I read an article about the origin of different species of birds, recently. I discovered that all seven species of crows are thought by some crow experts to originate in Australia, something like 6-8 million years ago.
Probably the only species of animal from here that's gone world wide, I thought. It is like they flew against the prevailing inflow of other animals. Should be a story in that. They are such a maligned animal. Yet so smart.
They can certainly tell the difference, at the distance of at least 500 metres, between a man stepping outside his door carrying a rifle and a man carrying a stick or a man carrying a rolled up umbrella. I've been a witness more than once to them stopping their talk long enough to study the said man, fly off if it was a gun and continue their conversation after making sure it was an umbrella.
Crows are in my mind. They are waiting for a story, waiting until I find out more about their tribe. I do seem to remember them in fables. That'd be right. I guess because they are so elemental. I keep picturing a bunch of them like black holes cut out of the hot red landscape.
In the Outback there is a myth about crows, that they gather near a place where there has been a death and where a wake is being held. When I was still a city slicker, I scoffed over that story.
Then I lived in the northwest of Western Australia for a short time.
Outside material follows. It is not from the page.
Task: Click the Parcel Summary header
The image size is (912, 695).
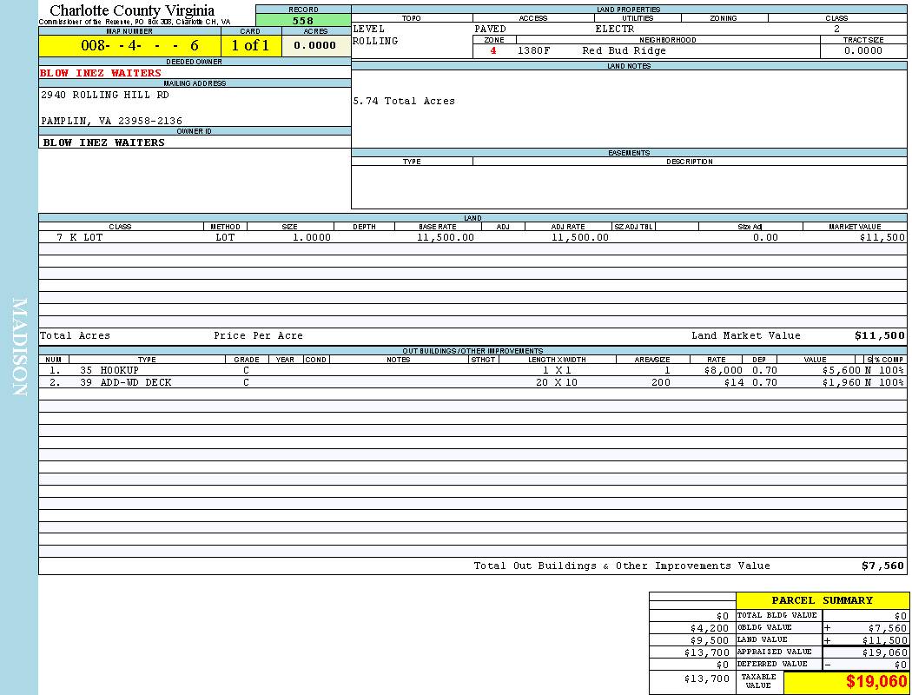Action: point(822,600)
A couple of dozen crows gathering in the trees next to a house where an unfortunate stepped early off his mortal coil. Many more birds were present in one place than the land thereabouts, even with the offal thrown out by the human population, could support.
Things I know about crows, facts and stories, are starting to shoulder their way into my awareness. Claiming a place on the front of the stove. I keep putting them onto the bench, to wait. I don't want to start any new research, however tentative, until I've finished at least the two short stories on the front of the writing stove.